* [THE PROBLEM]:
Please output the line containing "Task: Select Siege of Tenochtitlan entry" and all lines that follow it in the data below, exactly, with no pictures.

Dataset entries
================================

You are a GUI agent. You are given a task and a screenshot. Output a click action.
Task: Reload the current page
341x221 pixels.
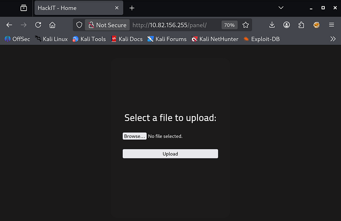[x=38, y=25]
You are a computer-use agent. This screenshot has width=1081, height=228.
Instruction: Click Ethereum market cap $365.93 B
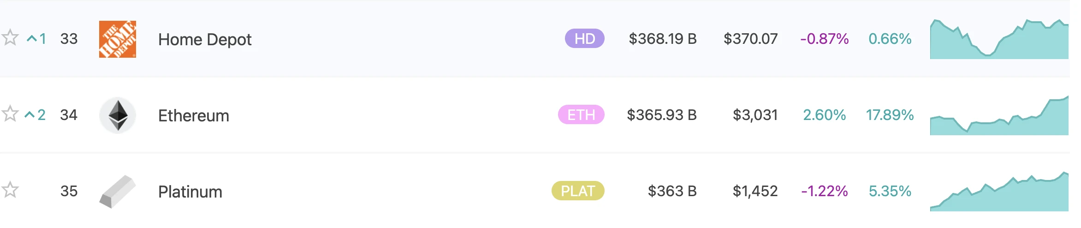pos(661,115)
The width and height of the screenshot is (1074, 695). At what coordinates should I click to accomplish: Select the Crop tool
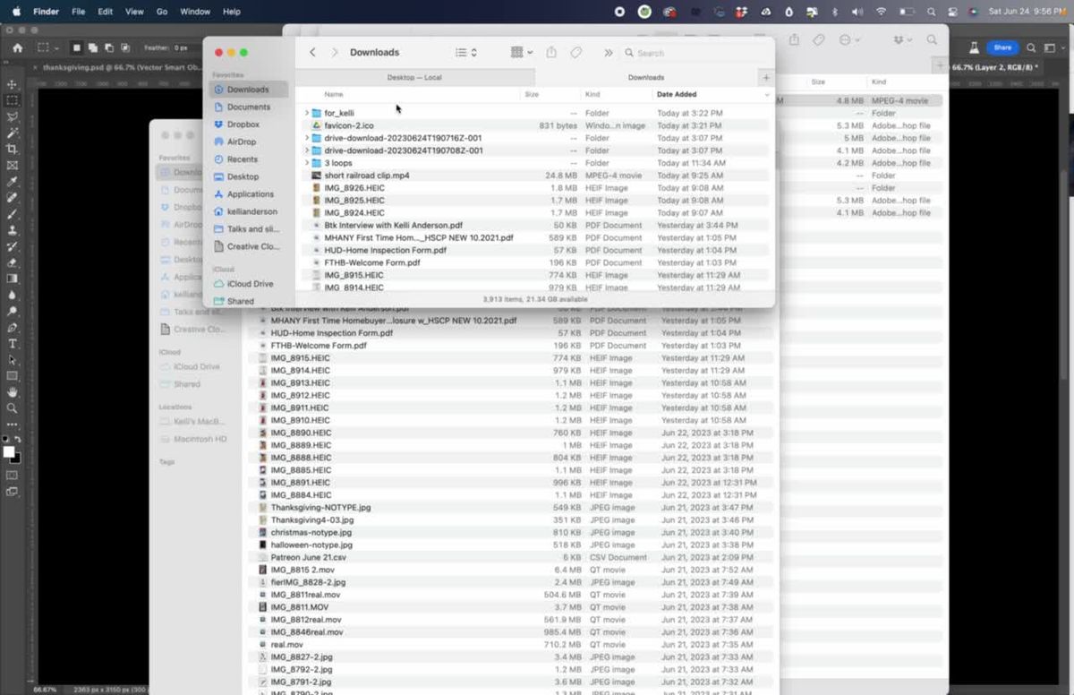coord(13,149)
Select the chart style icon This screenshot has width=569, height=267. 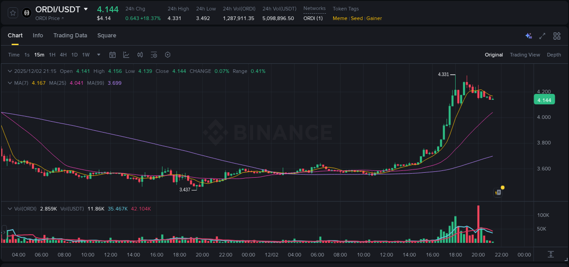coord(126,54)
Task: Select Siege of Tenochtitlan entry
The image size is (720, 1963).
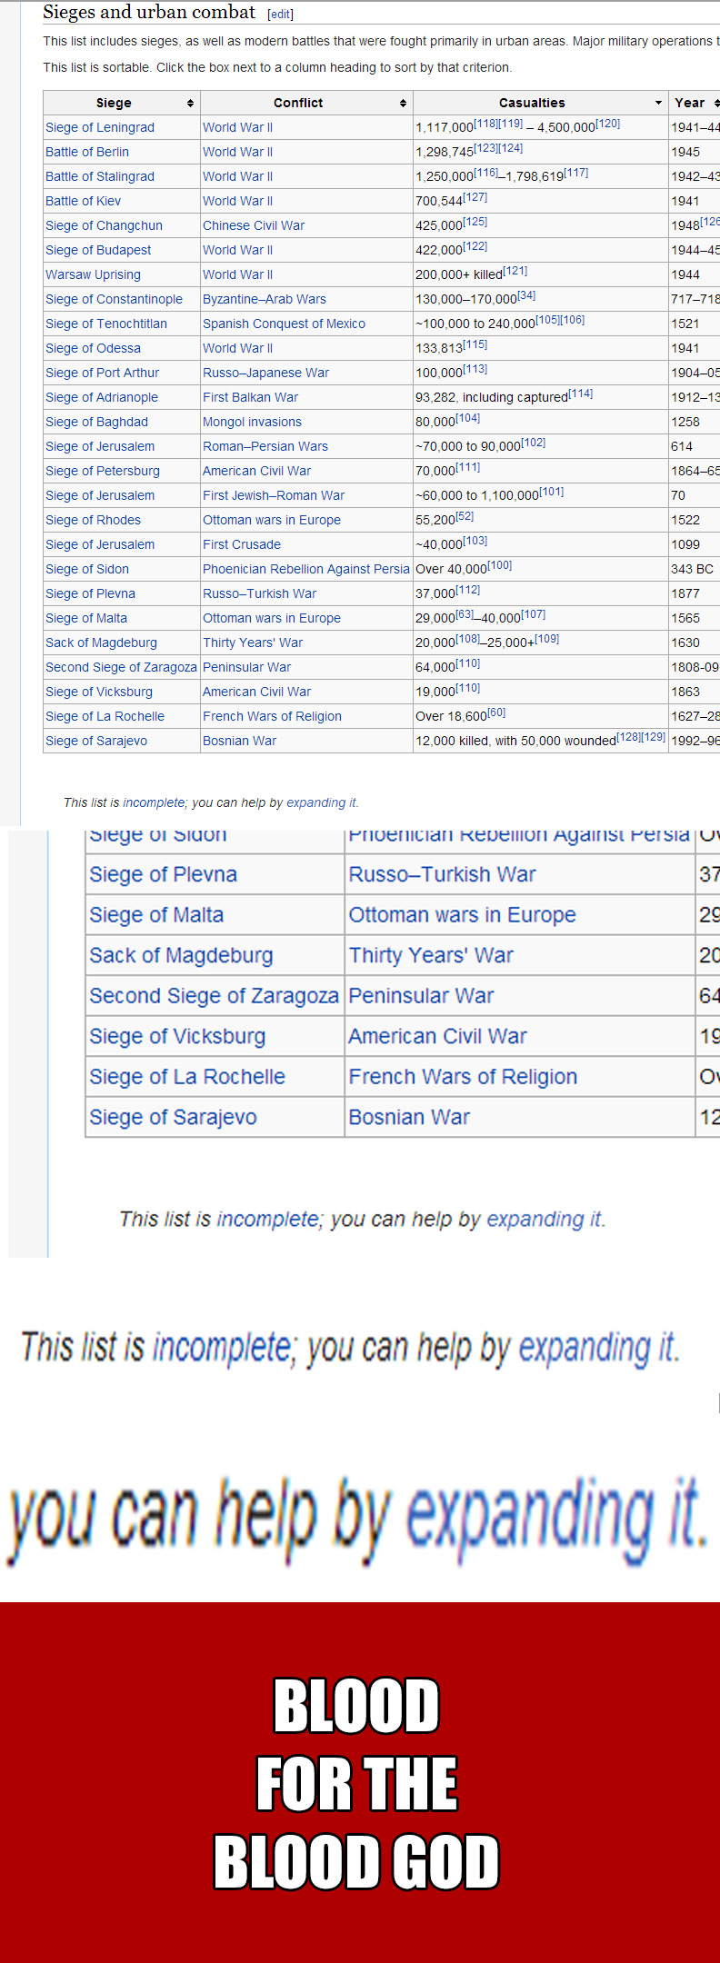Action: (106, 324)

================================

* [COMPLETED EXERCISE]:
Task: Select Siege of Tenochtitlan entry
The image size is (720, 1963).
Action: (106, 324)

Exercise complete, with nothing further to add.